KeyboardAug(name='Keyboard_Aug', aug_char_min=1, aug_char_max=10, aug_char_p=0.3, aug_word_p=0.3, aug_word_min=1, aug_word_max=10, stopwords=None, tokenizer=None, reverse_tokenizer=None, include_special_char=True, include_numeric=True, include_upper_case=True, lang='en', verbose=0, stopwords_regex=None, model_path=None, min_char=4)¶
Augmenter that simulate typo error by random values. For example, people may type i as o incorrectly. One keyboard distance is leveraged to replace character by possible keyboard error.
- aug_char_p (float) – Percentage of character (per token) will be augmented.
- aug_char_min (int) – Minimum number of character will be augmented.
- aug_char_max (int) – Maximum number of character will be augmented. If None is passed, number of augmentation is calculated via aup_char_p. If calculated result from aug_char_p is smaller than aug_char_max, will use calculated result from aup_char_p. Otherwise, using aug_max.
- aug_word_p (float) – Percentage of word will be augmented.
- aug_word_min (int) – Minimum number of word will be augmented.
- aug_word_max (int) – Maximum number of word will be augmented. If None is passed, number of augmentation is calculated via aup_word_p. If calculated result from aug_word_p is smaller than aug_word_max, will use calculated result from aug_word_p. Otherwise, using aug_max.

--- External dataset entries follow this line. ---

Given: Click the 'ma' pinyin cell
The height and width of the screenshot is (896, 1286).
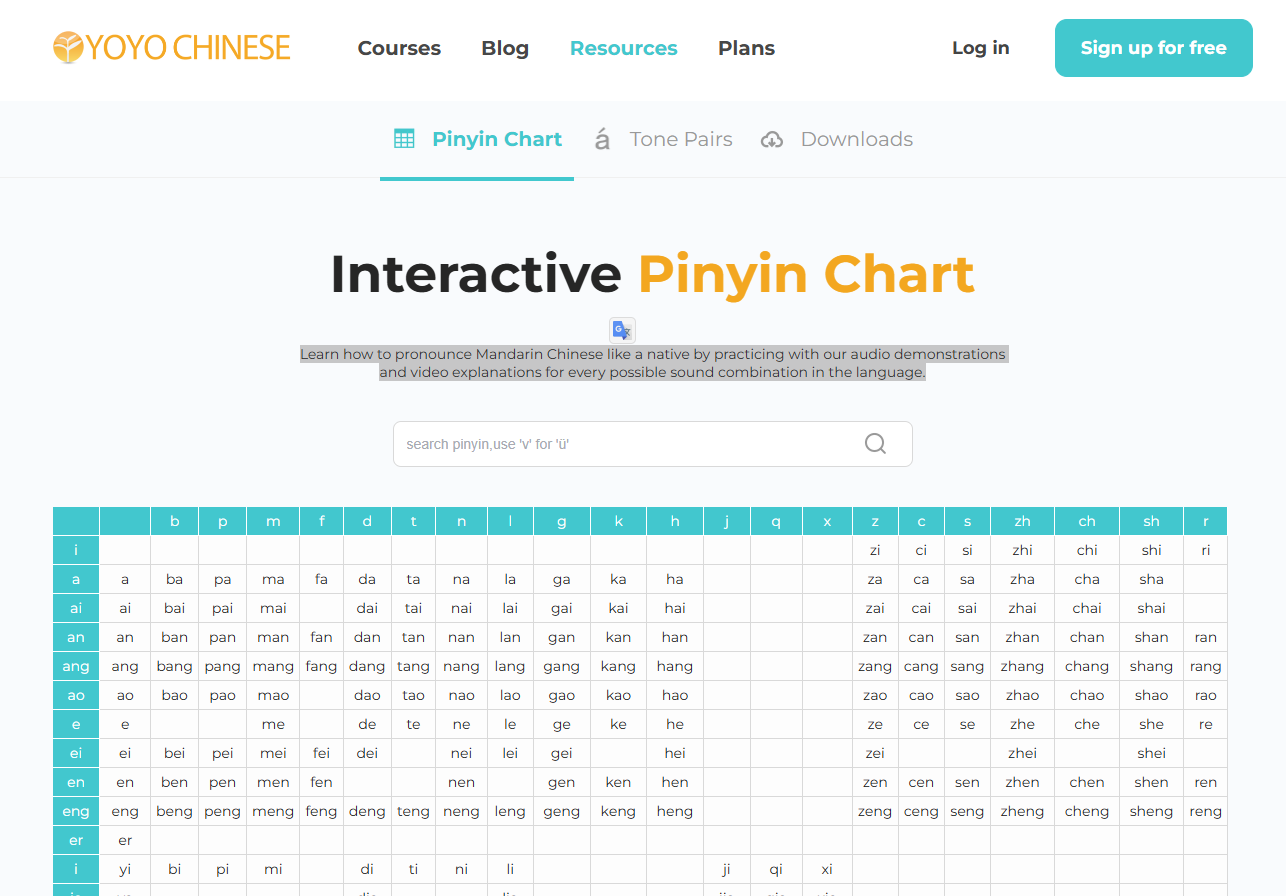Looking at the screenshot, I should 273,579.
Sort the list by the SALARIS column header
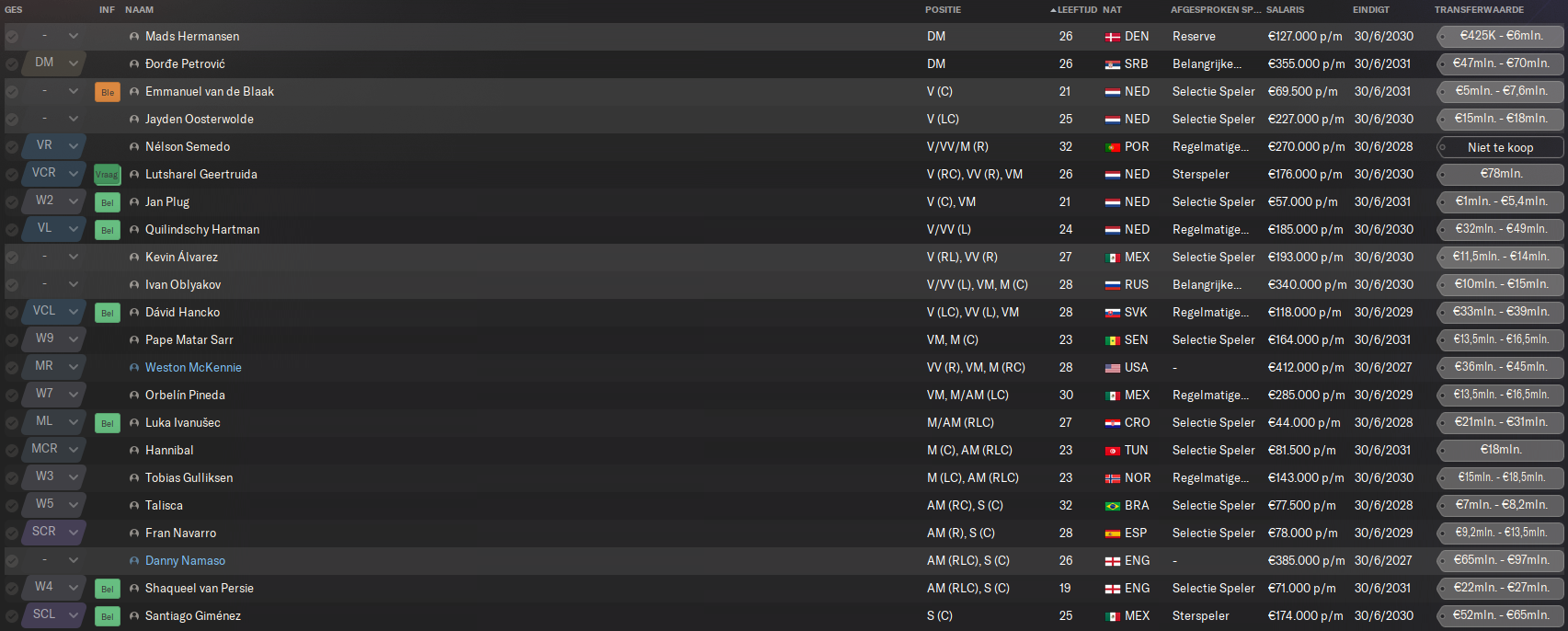The width and height of the screenshot is (1568, 631). click(1286, 10)
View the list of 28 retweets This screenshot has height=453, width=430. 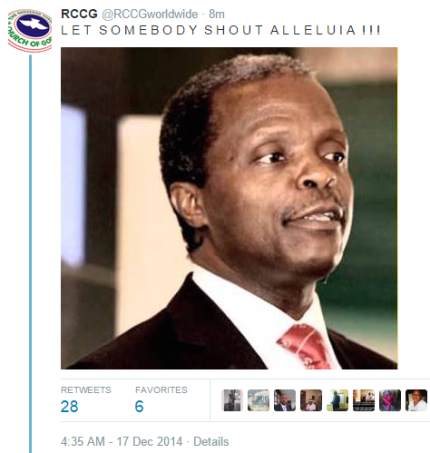click(x=69, y=407)
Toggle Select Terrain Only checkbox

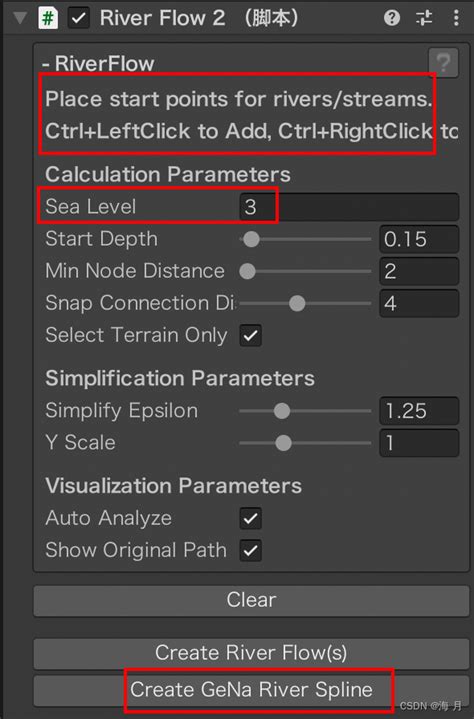point(251,335)
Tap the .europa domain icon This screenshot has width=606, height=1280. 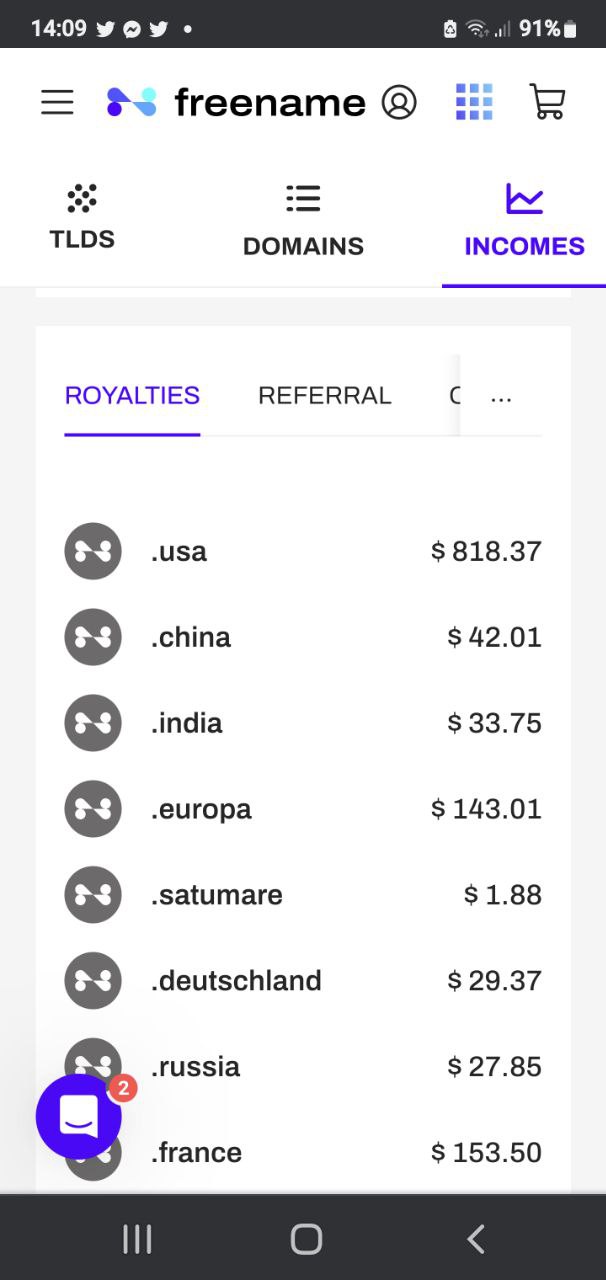pyautogui.click(x=93, y=809)
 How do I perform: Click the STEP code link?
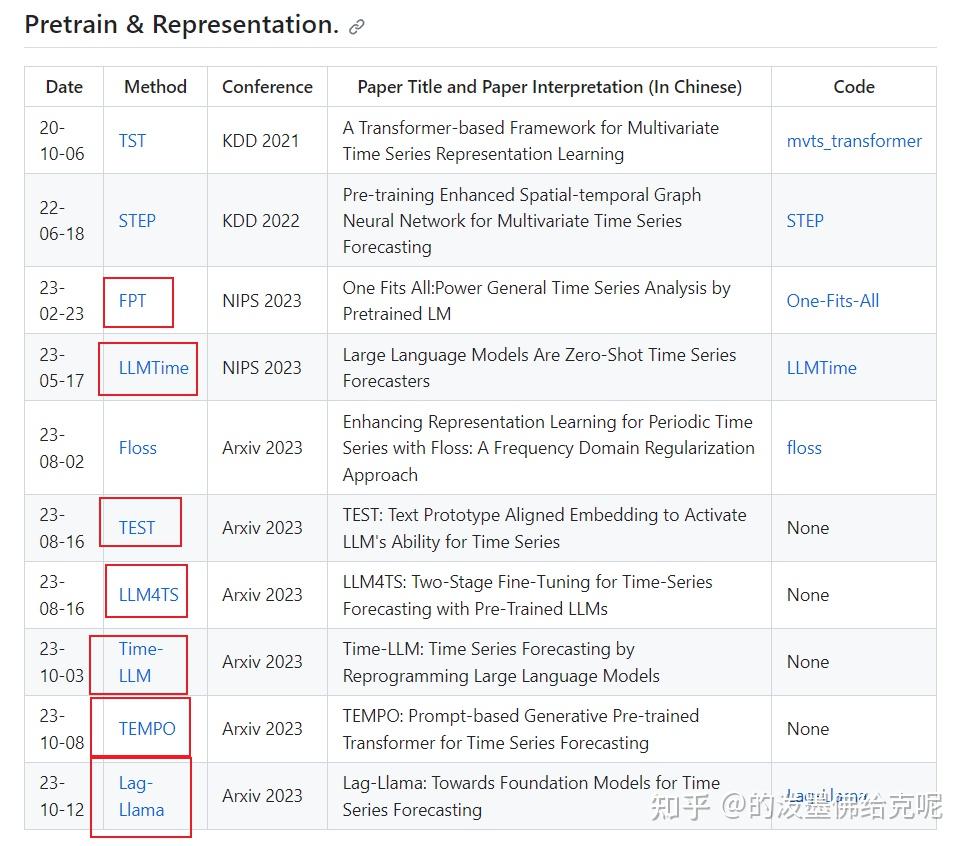click(x=805, y=221)
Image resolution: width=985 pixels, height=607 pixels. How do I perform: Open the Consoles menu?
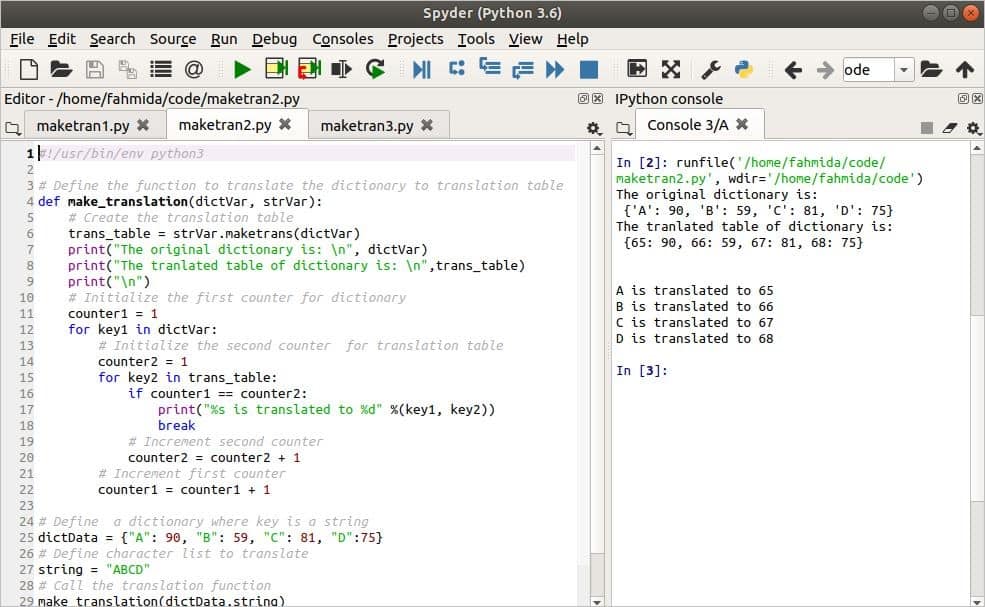point(343,39)
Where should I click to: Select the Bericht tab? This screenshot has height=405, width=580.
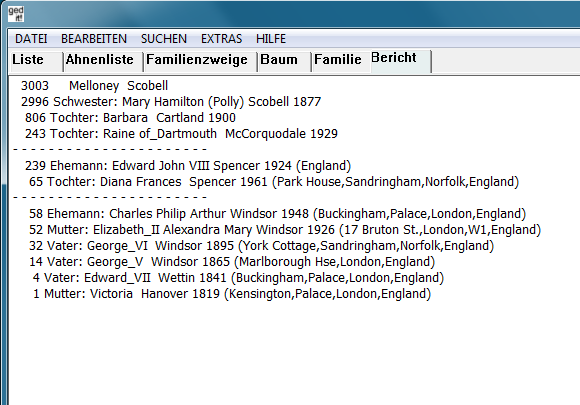(401, 60)
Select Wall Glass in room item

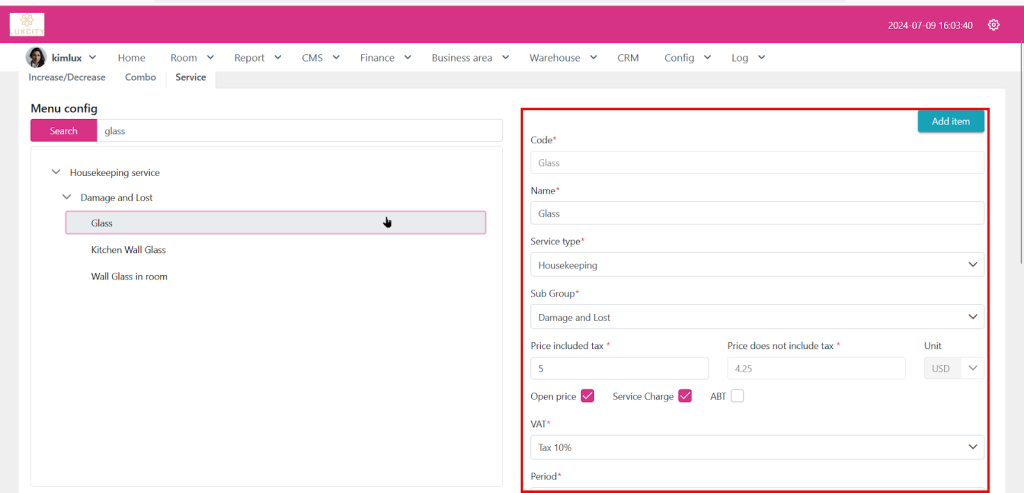pos(129,276)
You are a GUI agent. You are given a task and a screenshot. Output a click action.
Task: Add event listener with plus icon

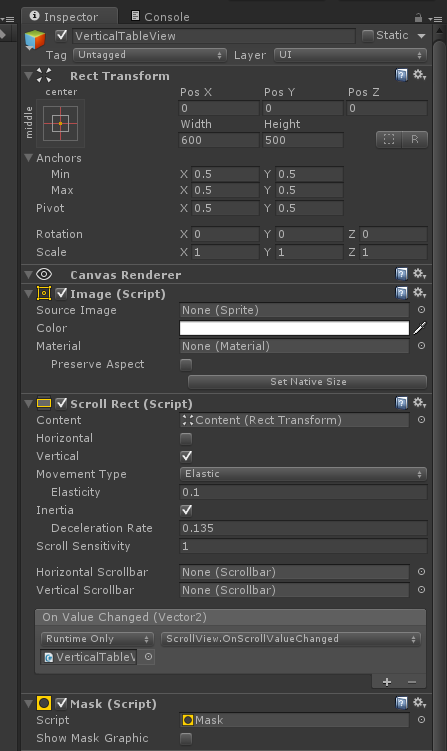tap(387, 682)
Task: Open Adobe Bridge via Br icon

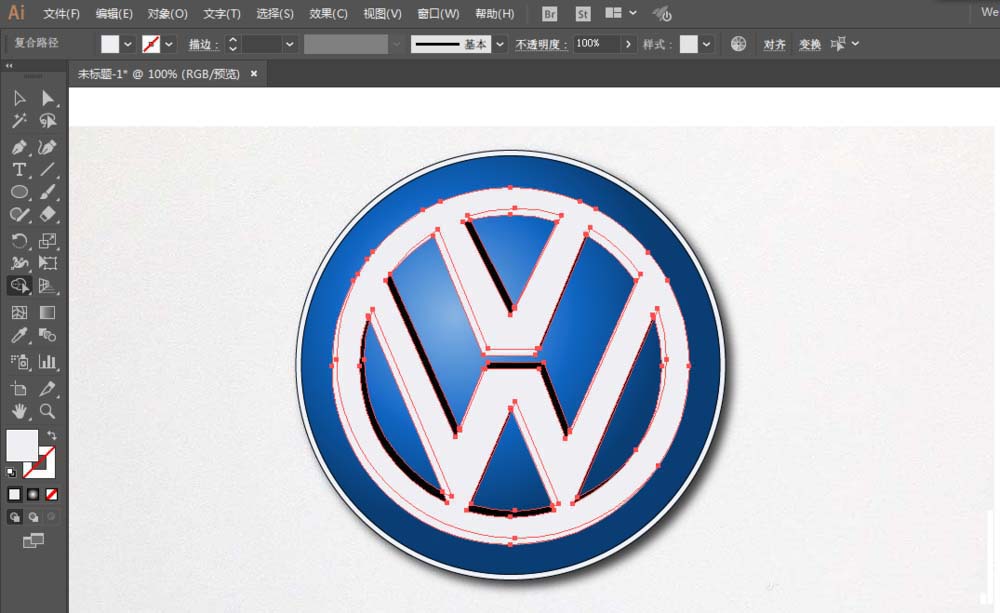Action: click(550, 14)
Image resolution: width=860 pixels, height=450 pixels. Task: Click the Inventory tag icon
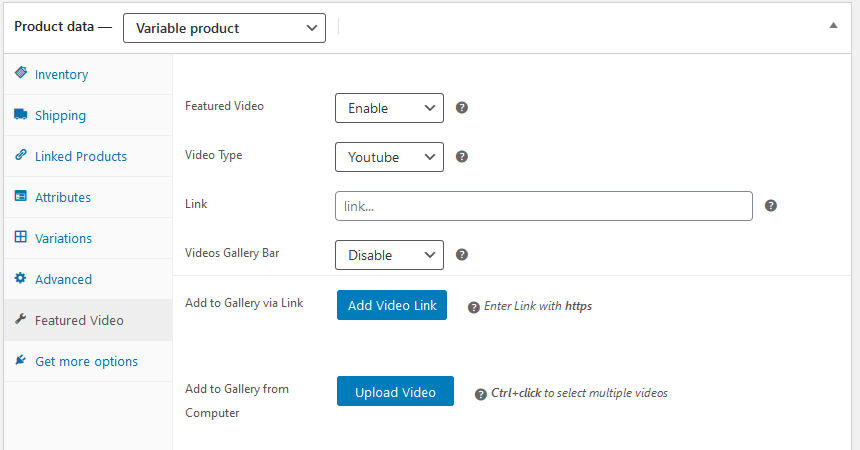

- stopwords (list) – List of words which will be skipped from augment operation.
- stopwords_regex (str) – Regular expression for matching words which will be skipped from augment operation.
- tokenizer (func) – Customize tokenization process
- reverse_tokenizer (func) – Customize reverse of tokenization process
- include_special_char (bool) – Include special character
- include_upper_case (bool) – If True, upper case character may be included in augmented data.
- include_numeric (bool) – If True, numeric character may be included in augmented data.
- min_char (int) – If word less than this value, do not draw word for augmentation
- model_path (str) – Loading customize model from file system
- lang (str) – Indicate built-in language model. Default value is ‘en’. Possible values are ‘en’, ‘th’ (Thai), ‘tr’(Turkish), ‘de’(German), ‘es’(Spanish), ‘fr’(French), ‘it’(Italian), ‘nl’(Dutch), ‘pl’(Polish), ‘uk’(Ukrainian), ‘he’(Hebrew). If custom model is used (passing model_path), this value will be ignored.
- name (str) – Name of this augmenter
>>> import nlpaug.augmenter.char as nac >>> aug = nac.KeyboardAug()
augment(data, n=1, num_thread=1)¶
- data (object/list) – Data for augmentation. It can be list of data (e.g. list of string or numpy) or single element (e.g. string or numpy). Numpy format only supports audio or spectrogram data. For text data, only support string or list of string.
- n (int) – Default is 1. Number of unique augmented output. Will be force to 1 if input is list of data
- num_thread (int) – Number of thread for data augmentation. Use this option when you are using CPU and n is larger than 1
>>> augmented_data = aug.augment(data)